Daniel Webster: “Other misfortunes may be borne, or their effects overcome. If disastrous war should sweep our commerce from the ocean, another generation may renew it; if it exhaust our treasury, future industry may replenish it; if it desolate and lay waste our fields, still, under a new cultivation, they will grow green again, and ripen to future harvests. It were but a trifle if the walls of yonder capitol were to crumble, if its lofty pillars should fall, and its gorgeous decorations be all covered by the dust of the valley. All these might be rebuilt. But who shall reconstruct the fabric of demolished government? Who shall rear again the well-proportioned columns of constitutional liberty? Who shall frame together the skillful architecture which unites national sovereignty with the States rights, individual security, and public prosperity? No, if these columns fall, they will be raised not again. Like the Coliseum and the Parthenon, they will be destined to a mournful, a melancholy immortality. Bitterer tears, however, will flow over them, than were ever shed over the monuments of Roman or Grecian art; for they will be the remnants of a more glorious edifice than Greece or Rome ever saw, the edifice of constitutional American liberty.” (The Works of Daniel Webster, Vol.

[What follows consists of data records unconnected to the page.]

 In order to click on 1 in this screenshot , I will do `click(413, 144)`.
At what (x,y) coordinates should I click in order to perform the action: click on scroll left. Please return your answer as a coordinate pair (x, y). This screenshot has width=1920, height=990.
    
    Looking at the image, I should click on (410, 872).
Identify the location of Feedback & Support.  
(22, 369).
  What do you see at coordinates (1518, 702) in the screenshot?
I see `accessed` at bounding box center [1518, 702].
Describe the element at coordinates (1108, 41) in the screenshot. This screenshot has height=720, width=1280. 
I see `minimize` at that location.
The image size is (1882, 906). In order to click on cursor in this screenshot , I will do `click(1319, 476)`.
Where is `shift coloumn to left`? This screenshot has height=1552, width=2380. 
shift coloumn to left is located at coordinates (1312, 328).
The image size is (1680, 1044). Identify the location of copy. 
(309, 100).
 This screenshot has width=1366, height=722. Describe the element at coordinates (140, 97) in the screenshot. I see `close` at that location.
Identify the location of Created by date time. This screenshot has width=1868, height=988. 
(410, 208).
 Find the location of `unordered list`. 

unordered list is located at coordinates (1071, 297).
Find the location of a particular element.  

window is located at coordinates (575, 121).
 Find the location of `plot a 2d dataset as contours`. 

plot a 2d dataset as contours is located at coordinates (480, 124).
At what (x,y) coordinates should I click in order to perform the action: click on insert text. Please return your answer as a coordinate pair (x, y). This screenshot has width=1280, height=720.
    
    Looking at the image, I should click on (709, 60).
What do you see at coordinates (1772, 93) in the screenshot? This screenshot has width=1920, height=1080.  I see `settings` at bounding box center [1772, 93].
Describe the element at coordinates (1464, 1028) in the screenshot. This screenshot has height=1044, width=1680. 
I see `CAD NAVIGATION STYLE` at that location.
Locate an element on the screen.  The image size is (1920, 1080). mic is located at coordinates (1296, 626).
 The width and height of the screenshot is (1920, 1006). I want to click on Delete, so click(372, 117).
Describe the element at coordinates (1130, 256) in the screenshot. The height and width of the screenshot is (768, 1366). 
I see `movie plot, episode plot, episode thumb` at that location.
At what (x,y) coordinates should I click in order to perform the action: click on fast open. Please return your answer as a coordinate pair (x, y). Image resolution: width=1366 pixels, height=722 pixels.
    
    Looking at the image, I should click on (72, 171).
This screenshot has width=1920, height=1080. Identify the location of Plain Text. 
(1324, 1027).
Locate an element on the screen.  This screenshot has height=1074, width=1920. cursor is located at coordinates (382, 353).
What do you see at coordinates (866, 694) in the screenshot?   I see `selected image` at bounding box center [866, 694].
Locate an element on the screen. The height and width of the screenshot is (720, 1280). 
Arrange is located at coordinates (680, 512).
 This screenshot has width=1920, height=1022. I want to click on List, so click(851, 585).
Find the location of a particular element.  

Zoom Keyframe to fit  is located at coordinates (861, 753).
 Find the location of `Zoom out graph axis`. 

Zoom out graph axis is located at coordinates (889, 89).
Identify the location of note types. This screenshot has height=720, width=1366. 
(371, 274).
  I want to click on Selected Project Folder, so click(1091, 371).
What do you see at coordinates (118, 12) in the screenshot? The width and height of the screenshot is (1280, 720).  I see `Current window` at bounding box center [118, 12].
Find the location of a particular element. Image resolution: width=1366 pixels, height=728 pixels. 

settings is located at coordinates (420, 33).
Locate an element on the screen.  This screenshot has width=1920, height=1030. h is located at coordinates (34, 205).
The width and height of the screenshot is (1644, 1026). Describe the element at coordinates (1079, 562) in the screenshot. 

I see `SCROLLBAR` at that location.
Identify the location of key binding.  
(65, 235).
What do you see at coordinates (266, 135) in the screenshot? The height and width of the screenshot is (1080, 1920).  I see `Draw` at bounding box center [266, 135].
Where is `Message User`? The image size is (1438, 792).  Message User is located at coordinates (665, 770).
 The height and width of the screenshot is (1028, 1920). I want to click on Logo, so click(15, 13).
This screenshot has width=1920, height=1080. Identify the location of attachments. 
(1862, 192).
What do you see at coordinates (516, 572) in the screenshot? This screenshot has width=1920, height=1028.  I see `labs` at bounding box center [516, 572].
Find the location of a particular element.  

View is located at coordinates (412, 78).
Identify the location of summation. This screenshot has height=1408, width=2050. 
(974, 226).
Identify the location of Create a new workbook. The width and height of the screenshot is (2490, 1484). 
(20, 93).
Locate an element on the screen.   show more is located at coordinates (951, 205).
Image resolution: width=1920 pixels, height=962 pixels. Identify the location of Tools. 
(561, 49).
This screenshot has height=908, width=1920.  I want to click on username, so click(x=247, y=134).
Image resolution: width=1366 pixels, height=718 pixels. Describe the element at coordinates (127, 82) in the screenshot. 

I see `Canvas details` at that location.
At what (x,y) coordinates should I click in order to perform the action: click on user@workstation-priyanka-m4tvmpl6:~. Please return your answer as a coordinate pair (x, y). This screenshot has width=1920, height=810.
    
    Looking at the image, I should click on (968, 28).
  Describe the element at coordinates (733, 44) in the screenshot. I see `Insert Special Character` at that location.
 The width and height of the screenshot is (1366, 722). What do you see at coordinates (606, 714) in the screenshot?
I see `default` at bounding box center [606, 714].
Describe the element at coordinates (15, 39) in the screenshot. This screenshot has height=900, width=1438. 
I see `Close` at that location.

I, pp. 231-32.)
Daniel Webster (1782-1852) was the son of a farmer. He became a lawyer, a congressman, a Senator and Secretary of State in two separate administrations. He was a champion for America, the constitution and the liberty enjoyed by its citizens.
Read carefully what he said, above. He passionately states that no matter what calamity befalls America, we can recover from them all accept the loss of our form of government and the loss of our liberty.
We are in the process of losing them both. The federal government has ventured into areas it was never intended to be in. It has intruded into the financial sector and is dictating how much money financial firms will be allowed to pay their employees. It now has ownership of at least 90% of the mortgages in this country. It has intruded into the automotive sector, fired its CEO and taken ownership of a private company. Just a few days ago, the U.S. House voted to eliminate all banks and financial firms from the student loan market so that only the federal government will be allowed to give loans to students. And, of course, it is desperately trying to take over the entire health care system and, thereby, giving them complete control over every aspect of our lives.
What has happened to our nation? When did we stop using the Constitution of the United States to guide our decisions in governing?
Read Daniel Webster’s quote, again. "Who shall frame together the skillful architecture which unites national sovereignty with the States rights, individual security, and public prosperity? No, if these columns fall, they will be raised not again." We are dangerously close to allowing these columns to fall.
We are under attack from our own federal government. These men and women swore an oath to “preserve, protect and defend the Constitution of the United States against all enemies, foreign and domestic.” The size, scope and power of the federal government are quickly becoming our enemy. We must get off of our couches and get involved before we are devolved into a third world nation.
What shall we do? Get involved politically in your local community. Pay attention to what is going on in our nation’s capital. Pay attention to how your Representatives and Senators are voting on each piece of legislation. Call and write to your representatives letting them know how you want them to vote on issues they consider and, finally, vote. In 2010, all 435 members of the U.S. House and one third of the U.S. Senate will be up for election. Choose wisely. Our future and our precious freedom depend on We the People.